Sickle cell disease is a hereditary blood disorder that occurs when a patient has abnormal hemoglobin called hemoglobin S. Hemoglobin is a protein in red blood cells needed to carry oxygen throughout the body. Although it's hereditary, not all children born to a parent who carries the sickle cell trait will have the disease.
About 100,000 people in the United States have sickle cell disease. African-American people are most at risk for sickle cell disease, as 1 out of every 365 African-American babies is born with sickle cell disease.
The only screening test for sickle cell disease is a blood test. If a parent takes a blood test, they can find out if they carry the sickle cell trait and might pass it to their children. Children can be tested for sickle cell disease while still in the womb.
Depending on the severity of a patient’s disease manifestation, treatment options range from medications like hydroxyurea and other newly licensed products to blood transfusions, red blood cell exchanges, and, in some cases, hematopoietic stem cell transplantation.

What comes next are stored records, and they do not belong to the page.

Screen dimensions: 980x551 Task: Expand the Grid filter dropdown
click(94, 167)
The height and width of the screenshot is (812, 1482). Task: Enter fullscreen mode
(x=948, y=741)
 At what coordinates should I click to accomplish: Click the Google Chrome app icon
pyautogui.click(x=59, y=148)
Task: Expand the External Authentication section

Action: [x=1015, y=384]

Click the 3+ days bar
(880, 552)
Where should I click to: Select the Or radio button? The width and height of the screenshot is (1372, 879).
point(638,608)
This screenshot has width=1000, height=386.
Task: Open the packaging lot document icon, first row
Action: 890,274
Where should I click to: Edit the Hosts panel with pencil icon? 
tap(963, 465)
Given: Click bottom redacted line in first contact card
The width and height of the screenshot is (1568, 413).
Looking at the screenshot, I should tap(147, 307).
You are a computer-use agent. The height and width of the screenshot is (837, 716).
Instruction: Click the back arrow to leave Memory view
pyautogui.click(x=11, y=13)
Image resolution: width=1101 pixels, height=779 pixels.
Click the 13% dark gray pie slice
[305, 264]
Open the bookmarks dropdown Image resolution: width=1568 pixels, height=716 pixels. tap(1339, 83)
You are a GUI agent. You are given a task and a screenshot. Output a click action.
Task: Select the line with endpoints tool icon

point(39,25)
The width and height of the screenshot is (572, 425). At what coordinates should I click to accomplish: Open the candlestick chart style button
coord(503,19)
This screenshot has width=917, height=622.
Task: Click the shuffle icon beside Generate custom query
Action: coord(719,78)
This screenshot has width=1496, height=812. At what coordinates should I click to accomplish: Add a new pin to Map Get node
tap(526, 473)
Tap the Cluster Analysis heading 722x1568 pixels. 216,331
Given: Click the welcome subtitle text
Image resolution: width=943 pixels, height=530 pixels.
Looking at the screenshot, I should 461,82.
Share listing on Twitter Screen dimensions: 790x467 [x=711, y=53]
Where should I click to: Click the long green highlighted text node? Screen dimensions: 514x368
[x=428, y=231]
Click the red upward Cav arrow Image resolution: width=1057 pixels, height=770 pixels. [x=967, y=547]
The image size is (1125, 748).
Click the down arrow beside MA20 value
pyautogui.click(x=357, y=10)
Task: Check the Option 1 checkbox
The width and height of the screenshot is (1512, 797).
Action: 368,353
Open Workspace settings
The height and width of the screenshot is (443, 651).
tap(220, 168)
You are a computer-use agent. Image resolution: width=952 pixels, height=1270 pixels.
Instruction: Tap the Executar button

As a patient at City of Hope, you or your child will be at the center of leading-edge research that leads to the best and newest treatments. In a given year, City of Hope conducts more than 500 clinical trials, giving many of our patients access to a clinical trial that meets their specific needs.
Our sickle cell disease team is an integrated group of experts who will focus on providing you optimal care from the moment of diagnosis to active treatment to recovery and survivorship.
Our treatment program offers several unique features that allow our patients to receive treatment in a more efficient and less invasive manner. Because we have our own donor apheresis center blood bank, our patients don't have to travel to another hospital for transfusions and, most times, the process can be completed in one day.
City of Hope is one of the few facilities designated a comprehensive cancer center by the National Cancer Institute.